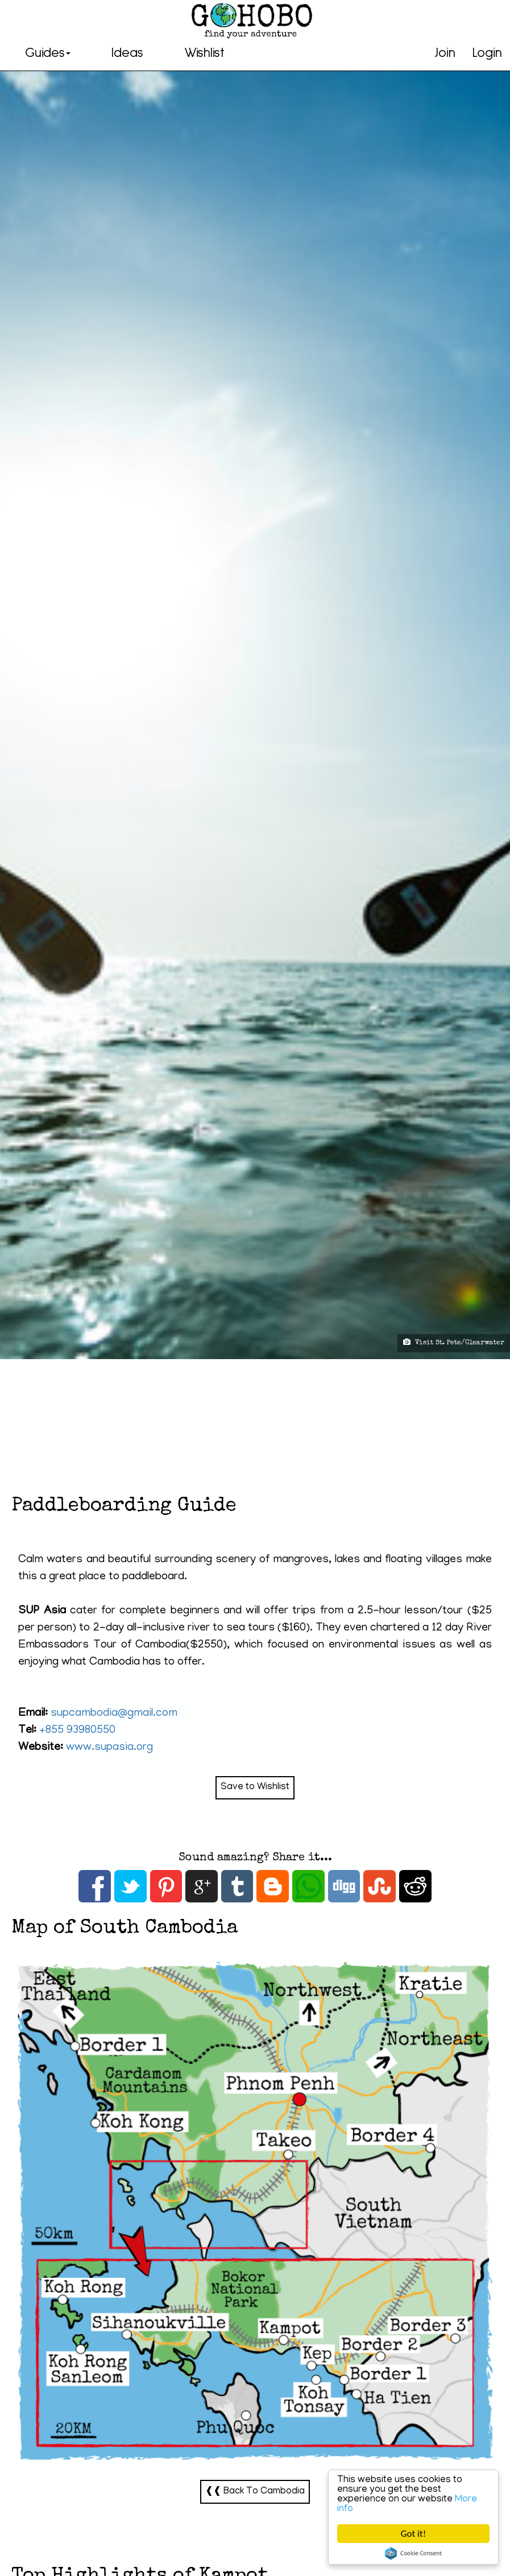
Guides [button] (48, 53)
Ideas (127, 53)
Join (444, 53)
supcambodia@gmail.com (114, 1713)
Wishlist (204, 53)
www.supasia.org (109, 1747)
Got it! (413, 2534)
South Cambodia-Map (255, 2211)
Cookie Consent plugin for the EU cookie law (413, 2553)
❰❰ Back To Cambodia (255, 2492)
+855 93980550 (77, 1730)
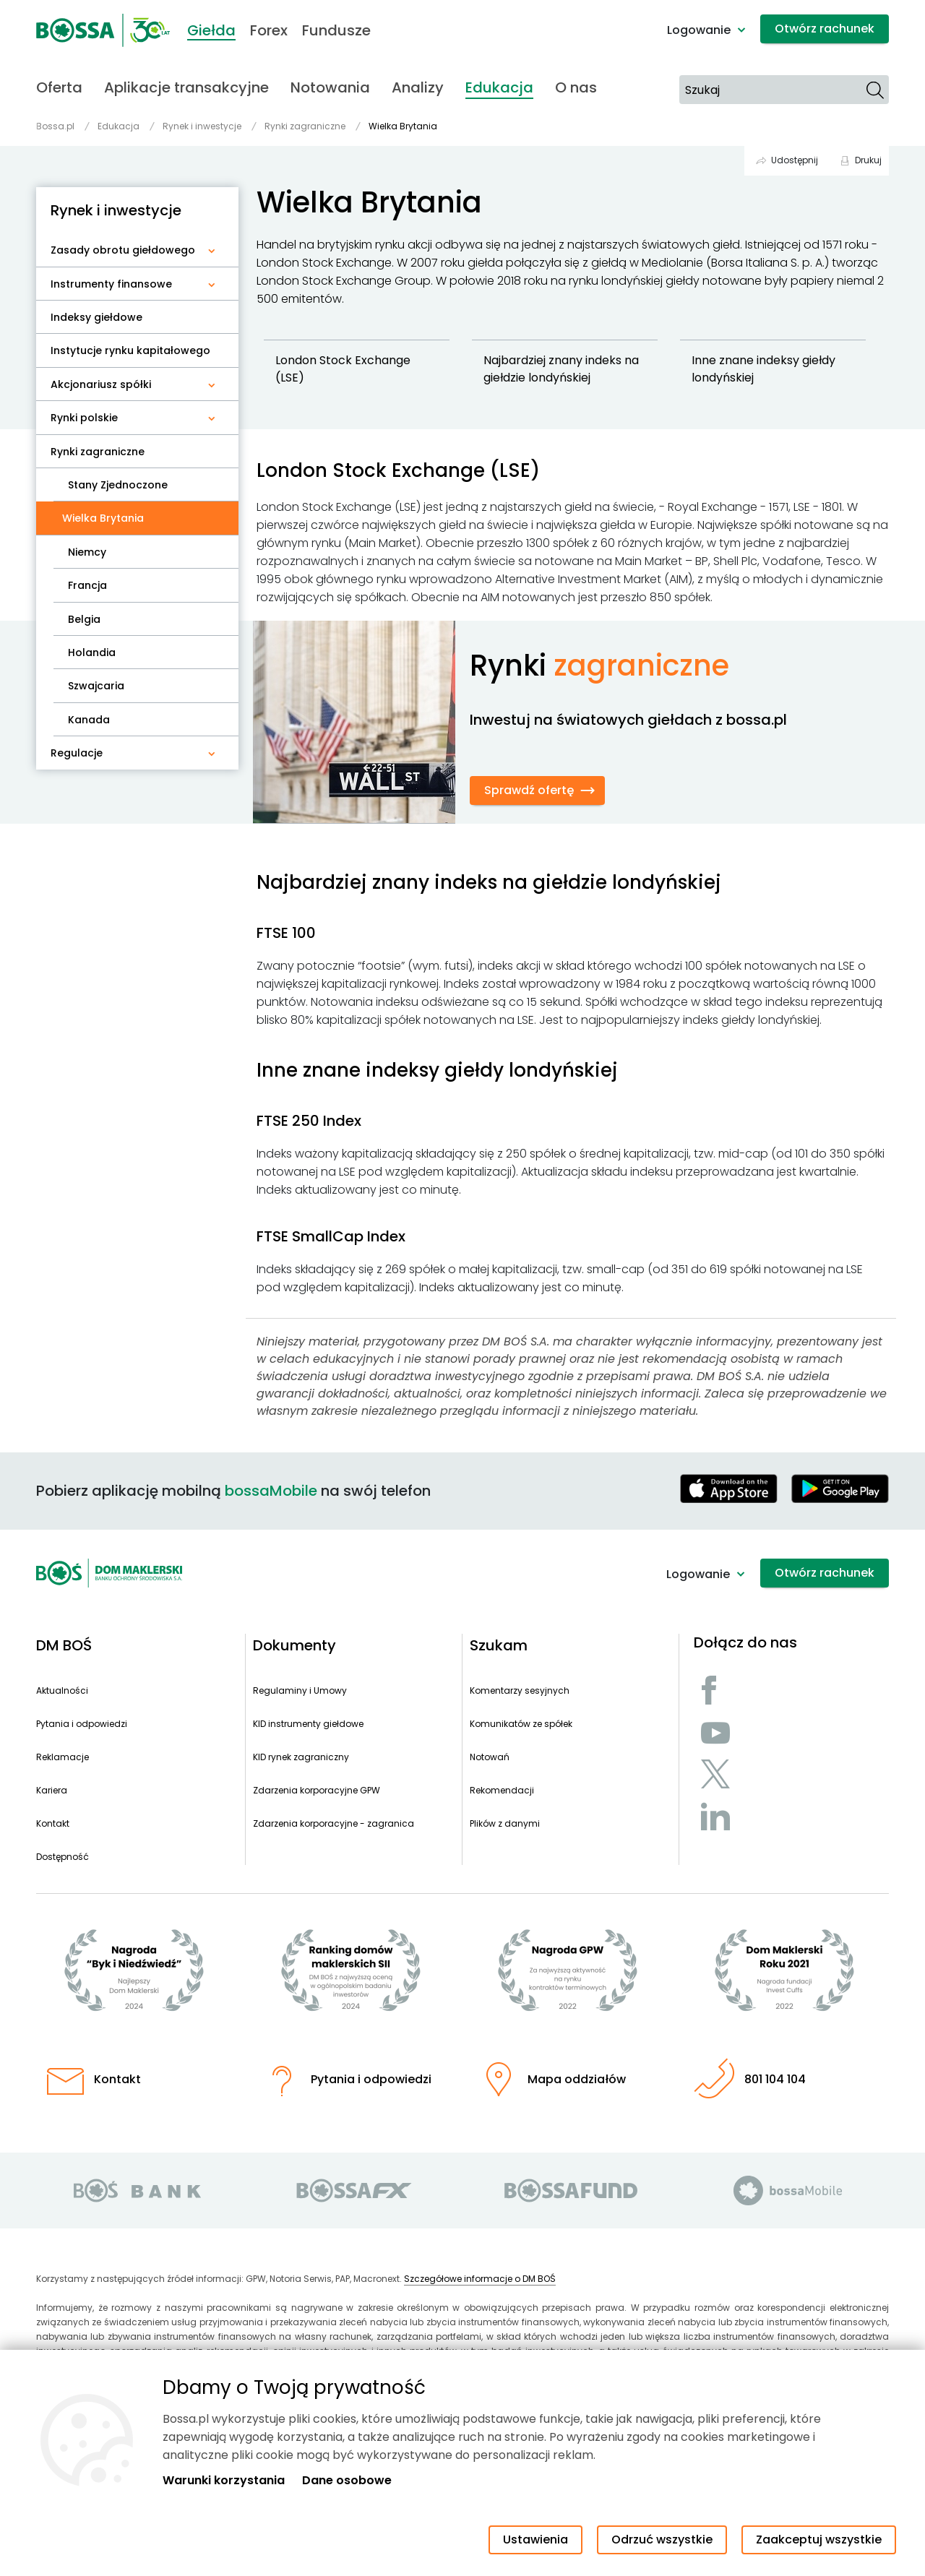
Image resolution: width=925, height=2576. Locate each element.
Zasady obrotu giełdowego (123, 250)
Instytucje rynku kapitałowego (130, 350)
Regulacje (77, 753)
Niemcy (87, 552)
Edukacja (499, 87)
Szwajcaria (96, 686)
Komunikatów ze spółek (521, 1724)
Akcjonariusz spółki (101, 384)
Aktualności (62, 1690)
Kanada (89, 719)
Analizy (418, 87)
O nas (576, 87)
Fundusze (336, 30)
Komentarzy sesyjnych (519, 1690)
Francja (87, 585)
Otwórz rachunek (824, 28)
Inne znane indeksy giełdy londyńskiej (765, 369)
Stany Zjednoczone (118, 485)
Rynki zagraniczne (98, 451)
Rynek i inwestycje (116, 210)
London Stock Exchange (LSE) (344, 369)
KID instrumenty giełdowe (308, 1724)
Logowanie (699, 30)
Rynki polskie (84, 417)
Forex (269, 30)
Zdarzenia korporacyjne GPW (316, 1790)
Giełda (211, 30)
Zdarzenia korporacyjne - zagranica (333, 1823)
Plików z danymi (505, 1823)
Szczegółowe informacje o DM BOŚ (480, 2279)
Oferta (59, 87)
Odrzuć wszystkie (662, 2539)
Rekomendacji (502, 1790)
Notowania (330, 87)
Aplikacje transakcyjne (186, 87)
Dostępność (62, 1857)
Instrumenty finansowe (111, 284)
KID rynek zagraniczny (301, 1757)
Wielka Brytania (109, 518)
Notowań (489, 1757)
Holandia (92, 652)
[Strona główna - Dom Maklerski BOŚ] (103, 30)
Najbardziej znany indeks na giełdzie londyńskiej (562, 369)
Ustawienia (535, 2539)
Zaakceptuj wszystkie (819, 2539)
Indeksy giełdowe (96, 317)
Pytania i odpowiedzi (81, 1724)
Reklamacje (62, 1757)
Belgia (84, 619)
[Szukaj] (875, 90)
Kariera (51, 1790)
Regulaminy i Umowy (300, 1690)
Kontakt (52, 1823)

> **Requirement**
Copy every one of the records above character for character, with the pictures left out.

> **Full solution**
Guides [button] (48, 53)
Ideas (127, 53)
Join (444, 53)
supcambodia@gmail.com (114, 1713)
Wishlist (204, 53)
www.supasia.org (109, 1747)
Got it! (413, 2534)
South Cambodia-Map (255, 2211)
Cookie Consent plugin for the EU cookie law (413, 2553)
❰❰ Back To Cambodia (255, 2492)
+855 93980550 (77, 1730)
Image resolution: width=925, height=2576. Locate each element.
Zasady obrotu giełdowego (123, 250)
Instytucje rynku kapitałowego (130, 350)
Regulacje (77, 753)
Niemcy (87, 552)
Edukacja (499, 87)
Szwajcaria (96, 686)
Komunikatów ze spółek (521, 1724)
Akcjonariusz spółki (101, 384)
Aktualności (62, 1690)
Kanada (89, 719)
Analizy (418, 87)
O nas (576, 87)
Fundusze (336, 30)
Komentarzy sesyjnych (519, 1690)
Francja (87, 585)
Otwórz rachunek (824, 28)
Inne znane indeksy giełdy londyńskiej (765, 369)
Stany Zjednoczone (118, 485)
Rynki zagraniczne (98, 451)
Rynek i inwestycje (116, 210)
London Stock Exchange (LSE) (344, 369)
KID instrumenty giełdowe (308, 1724)
Logowanie (699, 30)
Rynki polskie (84, 417)
Forex (269, 30)
Zdarzenia korporacyjne GPW (316, 1790)
Giełda (211, 30)
Zdarzenia korporacyjne - zagranica (333, 1823)
Plików z danymi (505, 1823)
Szczegółowe informacje o DM BOŚ (480, 2279)
Oferta (59, 87)
Odrzuć wszystkie (662, 2539)
Rekomendacji (502, 1790)
Notowania (330, 87)
Aplikacje transakcyjne (186, 87)
Dostępność (62, 1857)
Instrumenty finansowe (111, 284)
KID rynek zagraniczny (301, 1757)
Wielka Brytania (109, 518)
Notowań (489, 1757)
Holandia (92, 652)
[Strona główna - Dom Maklerski BOŚ] (103, 30)
Najbardziej znany indeks na giełdzie londyńskiej (562, 369)
Ustawienia (535, 2539)
Zaakceptuj wszystkie (819, 2539)
Indeksy giełdowe (96, 317)
Pytania i odpowiedzi (81, 1724)
Reklamacje (62, 1757)
Belgia (84, 619)
[Szukaj] (875, 90)
Kariera (51, 1790)
Regulaminy i Umowy (300, 1690)
Kontakt (52, 1823)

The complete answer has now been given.